● DOCUMENT SECTION:
-*-

General Administration of Customs of the People's Republic of China
- Emblem of the China Customs
- Flag of the China Customs

Agency overview
- Formed: October 25, 1949; 76 years ago
- Type: National
- Jurisdiction: Mainland China
- Headquarters: Beijing
- Motto: 守国门，促发展，当好让党放心，让人民满意的国门卫士 (lit. Guard the national gate, promote the development, to be a national gatekeeper reassuring presence to the party, and satisfying the people)
- Agency executive: Sun Meijun [zh], Minister;
- Parent agency: State Council
- Website: www.customs.gov.cn

= General Administration of Customs =

Chinese ministry-level administrative agency

The General Administration of Customs of the People's Republic of China (GACC), also known as the China Customs, is a ministry-level administrative agency under the State Council of the People's Republic of China. It is responsible for the collection of value added tax, customs duties, excise duties, and other indirect taxes such as air passenger duty, climate change levy, insurance premium tax, landfill tax and aggregates levy. It is also responsible for managing the import and export of goods and services into mainland China. The agency is headed by the Minister Sun Meijun since 10 February 2025.

-*-

● ENTRIES SHOWN:
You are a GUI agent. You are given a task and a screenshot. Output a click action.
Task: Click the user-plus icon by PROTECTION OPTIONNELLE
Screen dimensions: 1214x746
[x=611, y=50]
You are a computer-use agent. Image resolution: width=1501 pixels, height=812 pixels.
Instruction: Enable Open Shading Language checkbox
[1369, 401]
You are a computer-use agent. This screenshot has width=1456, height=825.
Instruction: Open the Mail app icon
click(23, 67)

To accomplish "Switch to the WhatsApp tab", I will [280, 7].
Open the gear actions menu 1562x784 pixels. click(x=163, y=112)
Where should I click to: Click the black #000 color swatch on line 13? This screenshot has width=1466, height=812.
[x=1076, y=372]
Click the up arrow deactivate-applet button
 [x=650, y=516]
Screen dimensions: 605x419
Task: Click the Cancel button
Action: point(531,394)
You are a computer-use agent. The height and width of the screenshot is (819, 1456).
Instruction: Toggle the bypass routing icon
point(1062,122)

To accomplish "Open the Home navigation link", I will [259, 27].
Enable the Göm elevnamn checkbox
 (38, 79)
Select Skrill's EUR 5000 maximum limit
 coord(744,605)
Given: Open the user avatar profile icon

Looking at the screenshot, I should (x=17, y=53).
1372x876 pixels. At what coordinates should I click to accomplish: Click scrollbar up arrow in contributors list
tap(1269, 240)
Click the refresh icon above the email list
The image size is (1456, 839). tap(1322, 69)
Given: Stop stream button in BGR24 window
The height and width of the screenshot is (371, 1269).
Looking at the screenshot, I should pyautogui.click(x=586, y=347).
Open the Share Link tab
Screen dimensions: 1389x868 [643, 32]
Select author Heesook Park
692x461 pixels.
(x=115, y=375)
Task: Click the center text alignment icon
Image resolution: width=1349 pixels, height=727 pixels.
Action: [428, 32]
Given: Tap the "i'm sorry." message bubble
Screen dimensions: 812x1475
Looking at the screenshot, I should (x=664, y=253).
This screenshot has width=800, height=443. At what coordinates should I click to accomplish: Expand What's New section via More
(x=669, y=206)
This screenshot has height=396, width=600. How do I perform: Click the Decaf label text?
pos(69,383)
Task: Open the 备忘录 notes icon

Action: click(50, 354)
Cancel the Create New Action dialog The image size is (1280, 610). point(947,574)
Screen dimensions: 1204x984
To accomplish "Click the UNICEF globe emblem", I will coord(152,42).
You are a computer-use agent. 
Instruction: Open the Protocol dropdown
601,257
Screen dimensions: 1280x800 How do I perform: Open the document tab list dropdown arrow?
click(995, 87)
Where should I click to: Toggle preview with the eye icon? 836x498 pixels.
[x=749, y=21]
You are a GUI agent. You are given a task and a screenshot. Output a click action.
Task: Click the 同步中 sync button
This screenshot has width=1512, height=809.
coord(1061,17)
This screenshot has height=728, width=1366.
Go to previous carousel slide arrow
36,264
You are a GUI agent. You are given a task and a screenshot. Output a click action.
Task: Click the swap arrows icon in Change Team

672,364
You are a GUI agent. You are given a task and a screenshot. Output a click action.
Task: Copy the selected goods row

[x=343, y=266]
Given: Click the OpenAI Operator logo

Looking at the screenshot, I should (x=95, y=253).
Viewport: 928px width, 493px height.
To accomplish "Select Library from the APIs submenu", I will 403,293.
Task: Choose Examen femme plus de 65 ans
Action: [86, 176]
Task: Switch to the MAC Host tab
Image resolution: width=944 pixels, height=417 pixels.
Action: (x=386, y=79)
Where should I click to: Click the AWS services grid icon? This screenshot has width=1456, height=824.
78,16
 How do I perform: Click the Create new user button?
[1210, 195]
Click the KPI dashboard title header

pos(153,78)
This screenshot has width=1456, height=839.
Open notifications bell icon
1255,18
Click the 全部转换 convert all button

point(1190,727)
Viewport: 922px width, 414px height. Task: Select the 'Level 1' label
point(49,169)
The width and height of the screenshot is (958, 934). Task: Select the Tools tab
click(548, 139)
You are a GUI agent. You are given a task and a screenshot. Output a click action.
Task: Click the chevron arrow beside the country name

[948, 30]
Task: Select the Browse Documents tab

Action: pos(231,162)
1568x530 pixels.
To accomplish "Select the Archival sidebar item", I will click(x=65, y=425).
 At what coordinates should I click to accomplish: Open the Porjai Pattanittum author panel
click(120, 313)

-*-

● GOALS:
(1) Which indirect taxes does the China Customs text name as examples after value added tax, customs duties and excise duties?
(2) In the listing, starting with the line with "1568x530 pixels." and going on through the end of the listing, what do those lines read if you switch "panel" to "card" and change nothing else?

● ANSWERS PER TASK:
(1) Air passenger duty, climate change levy, insurance premium tax, landfill tax and aggregates levy.

(2)
1568x530 pixels.
To accomplish "Select the Archival sidebar item", I will click(x=65, y=425).
 At what coordinates should I click to accomplish: Open the Porjai Pattanittum author card
click(120, 313)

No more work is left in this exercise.